Yes, somewhere someone is dying. Someone is killing people. A fire has destroyed. A great wind has orphaned children. Someone is hungry, even starving. Their stories must be told.
But over there, someone is comforting a stranger. Someone is building. Someone is creating new beauty. A habitat is protected. A windmill is drawing clean, healing water for a community. A meal is being cooked to share. A disease is being cured, even prevented.
It has always been my experience that the impulse to to help a neighbor in need crosses social and political lines. The arguments, the differences, are about how to solve the need. If only the passions of the election season could be harnessed into solving and caring and helping instead of tearing and denigrating and hating.

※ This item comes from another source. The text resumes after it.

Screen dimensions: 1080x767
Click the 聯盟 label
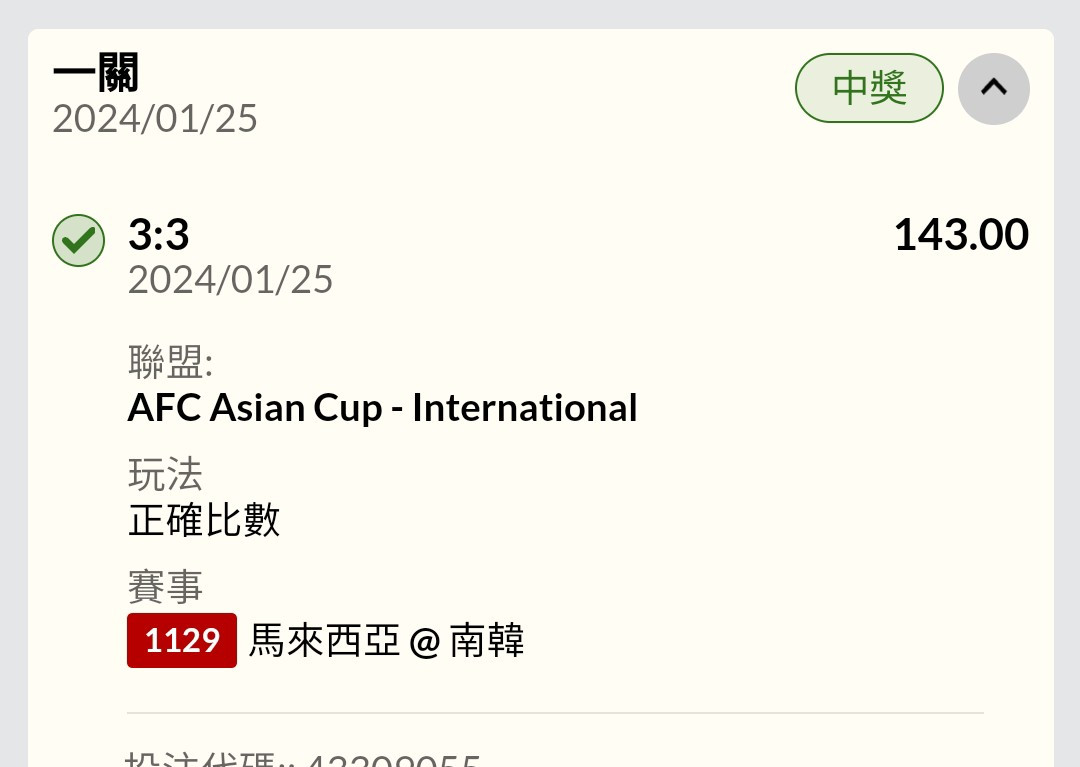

The person who cries “look out” or pulls a child out of the way of the oncoming truck does so because there is a need. It is not a Republican need or a Democratic need. Need is need, and we all recognize it. We disagree only on solutions.
Tragic that a man who makes his living reporting the news should be weary of news that frightens and alarms and disparages. The analytics show that people are drawn to bad news like moths to a flame. Why is there so much bad news in the news? We tell you these things because time and time again, you read or listen or watch these things with rapt attention and in great numbers.
“There’s good news tonight …” Who was the popular radio announcer who always led his newscast with that phrase? I want to be him when I grow up. (Google tells me his name was Gabriel Heater.)
When we fail to report something troubling, the outcry is sharper and more accusatory than when we fail to report something good. Yet I can’t help but believe that we provide a great public service when we encourage, not discourage; when we comfort, not terrify; when we shine a spotlight on reasons to hope, not reasons to despair or be appalled.
What’s the good news? Where’s the good news? It’s all around us. Perhaps that’s why the bad news gets so much of the attention: because it’s rare. Odds are overwhelming you won’t be the victim of something awful today or anytime soon.
The bad, the horrible is worth noting, because it presents problems in need of solutions. But darn it all, there’s good news tonight, and we ought to be encouraged as well.